Records for this exercise section start

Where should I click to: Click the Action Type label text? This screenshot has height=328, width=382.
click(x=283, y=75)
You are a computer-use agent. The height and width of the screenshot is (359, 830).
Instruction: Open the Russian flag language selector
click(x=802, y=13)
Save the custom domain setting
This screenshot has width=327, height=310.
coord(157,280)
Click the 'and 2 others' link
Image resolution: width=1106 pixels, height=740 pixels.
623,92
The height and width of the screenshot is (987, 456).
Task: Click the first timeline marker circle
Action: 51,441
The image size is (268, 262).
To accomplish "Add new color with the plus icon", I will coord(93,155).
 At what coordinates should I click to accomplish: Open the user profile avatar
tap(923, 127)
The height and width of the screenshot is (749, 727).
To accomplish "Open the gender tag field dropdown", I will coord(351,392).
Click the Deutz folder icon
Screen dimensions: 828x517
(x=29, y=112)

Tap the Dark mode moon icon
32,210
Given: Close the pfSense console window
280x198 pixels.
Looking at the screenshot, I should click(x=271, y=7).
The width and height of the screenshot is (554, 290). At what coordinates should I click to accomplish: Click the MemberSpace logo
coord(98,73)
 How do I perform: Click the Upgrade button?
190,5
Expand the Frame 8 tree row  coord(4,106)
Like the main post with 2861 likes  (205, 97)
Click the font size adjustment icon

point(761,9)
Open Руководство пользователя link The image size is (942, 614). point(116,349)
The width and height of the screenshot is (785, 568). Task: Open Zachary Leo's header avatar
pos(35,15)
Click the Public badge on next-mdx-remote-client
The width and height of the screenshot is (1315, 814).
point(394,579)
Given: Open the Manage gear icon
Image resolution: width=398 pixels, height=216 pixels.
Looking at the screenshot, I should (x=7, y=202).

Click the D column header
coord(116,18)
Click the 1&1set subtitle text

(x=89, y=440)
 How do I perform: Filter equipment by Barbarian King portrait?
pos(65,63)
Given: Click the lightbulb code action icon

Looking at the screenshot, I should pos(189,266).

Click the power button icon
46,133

Records for this exercise section end

(Exercise brief):
Return each entry without altering a single word.

(Exercise output):
Where should I click to: Click the Action Type label text? This screenshot has height=328, width=382.
click(x=283, y=75)
You are a computer-use agent. The height and width of the screenshot is (359, 830).
Instruction: Open the Russian flag language selector
click(x=802, y=13)
Save the custom domain setting
This screenshot has width=327, height=310.
coord(157,280)
Click the 'and 2 others' link
Image resolution: width=1106 pixels, height=740 pixels.
623,92
The height and width of the screenshot is (987, 456).
Task: Click the first timeline marker circle
Action: 51,441
The image size is (268, 262).
To accomplish "Add new color with the plus icon", I will coord(93,155).
 At what coordinates should I click to accomplish: Open the user profile avatar
tap(923, 127)
The height and width of the screenshot is (749, 727).
To accomplish "Open the gender tag field dropdown", I will coord(351,392).
Click the Deutz folder icon
Screen dimensions: 828x517
(x=29, y=112)

Tap the Dark mode moon icon
32,210
Given: Close the pfSense console window
280x198 pixels.
Looking at the screenshot, I should click(x=271, y=7).
The width and height of the screenshot is (554, 290). At what coordinates should I click to accomplish: Click the MemberSpace logo
coord(98,73)
 How do I perform: Click the Upgrade button?
190,5
Expand the Frame 8 tree row  coord(4,106)
Like the main post with 2861 likes  (205, 97)
Click the font size adjustment icon

point(761,9)
Open Руководство пользователя link The image size is (942, 614). point(116,349)
The width and height of the screenshot is (785, 568). Task: Open Zachary Leo's header avatar
pos(35,15)
Click the Public badge on next-mdx-remote-client
The width and height of the screenshot is (1315, 814).
point(394,579)
Given: Open the Manage gear icon
Image resolution: width=398 pixels, height=216 pixels.
Looking at the screenshot, I should (x=7, y=202).

Click the D column header
coord(116,18)
Click the 1&1set subtitle text

(x=89, y=440)
 How do I perform: Filter equipment by Barbarian King portrait?
pos(65,63)
Given: Click the lightbulb code action icon

Looking at the screenshot, I should pos(189,266).

Click the power button icon
46,133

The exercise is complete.